(Dataset records)

——

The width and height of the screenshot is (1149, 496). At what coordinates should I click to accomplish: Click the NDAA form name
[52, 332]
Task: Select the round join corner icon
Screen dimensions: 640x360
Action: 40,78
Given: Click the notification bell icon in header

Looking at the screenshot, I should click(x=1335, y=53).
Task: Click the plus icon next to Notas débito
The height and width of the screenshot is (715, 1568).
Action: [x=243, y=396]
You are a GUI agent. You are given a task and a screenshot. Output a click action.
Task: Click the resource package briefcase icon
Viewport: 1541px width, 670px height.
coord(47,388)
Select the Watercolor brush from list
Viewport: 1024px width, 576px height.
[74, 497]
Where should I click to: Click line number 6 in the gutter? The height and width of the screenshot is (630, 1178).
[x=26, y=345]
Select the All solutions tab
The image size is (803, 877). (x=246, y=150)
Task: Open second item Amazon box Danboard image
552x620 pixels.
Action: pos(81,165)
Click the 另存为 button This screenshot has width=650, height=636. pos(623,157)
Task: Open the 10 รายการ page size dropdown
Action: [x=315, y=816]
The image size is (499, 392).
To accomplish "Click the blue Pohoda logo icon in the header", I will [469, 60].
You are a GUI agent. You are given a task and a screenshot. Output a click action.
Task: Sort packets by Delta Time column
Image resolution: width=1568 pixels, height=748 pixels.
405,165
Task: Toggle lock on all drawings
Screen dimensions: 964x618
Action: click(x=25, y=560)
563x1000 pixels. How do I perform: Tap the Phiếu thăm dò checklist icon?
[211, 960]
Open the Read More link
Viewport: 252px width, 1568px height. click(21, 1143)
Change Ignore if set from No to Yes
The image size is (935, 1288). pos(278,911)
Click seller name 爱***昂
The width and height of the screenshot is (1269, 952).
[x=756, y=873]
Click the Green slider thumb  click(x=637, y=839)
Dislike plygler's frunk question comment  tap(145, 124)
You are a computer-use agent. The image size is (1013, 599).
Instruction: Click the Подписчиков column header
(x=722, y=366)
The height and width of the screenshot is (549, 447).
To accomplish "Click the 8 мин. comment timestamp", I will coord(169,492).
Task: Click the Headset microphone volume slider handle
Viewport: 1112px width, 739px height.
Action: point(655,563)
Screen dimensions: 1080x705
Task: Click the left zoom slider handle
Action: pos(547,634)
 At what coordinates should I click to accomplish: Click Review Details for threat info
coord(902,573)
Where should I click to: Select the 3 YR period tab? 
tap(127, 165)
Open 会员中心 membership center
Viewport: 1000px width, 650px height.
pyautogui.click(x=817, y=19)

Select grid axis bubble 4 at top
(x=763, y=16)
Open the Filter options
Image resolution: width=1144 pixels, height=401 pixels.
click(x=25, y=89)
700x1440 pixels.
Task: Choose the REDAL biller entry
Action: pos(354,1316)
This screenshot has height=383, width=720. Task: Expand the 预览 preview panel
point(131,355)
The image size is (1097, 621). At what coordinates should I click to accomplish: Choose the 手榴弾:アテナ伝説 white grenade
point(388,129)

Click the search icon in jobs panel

——

Beginning at the line that contains "Open 会员中心 membership center", reproduce every line down to the last line of the entries above, exactly and only those.

Open 会员中心 membership center
Viewport: 1000px width, 650px height.
pyautogui.click(x=817, y=19)

Select grid axis bubble 4 at top
(x=763, y=16)
Open the Filter options
Image resolution: width=1144 pixels, height=401 pixels.
click(x=25, y=89)
700x1440 pixels.
Task: Choose the REDAL biller entry
Action: pos(354,1316)
This screenshot has height=383, width=720. Task: Expand the 预览 preview panel
point(131,355)
The image size is (1097, 621). At what coordinates should I click to accomplish: Choose the 手榴弾:アテナ伝説 white grenade
point(388,129)

Click the search icon in jobs panel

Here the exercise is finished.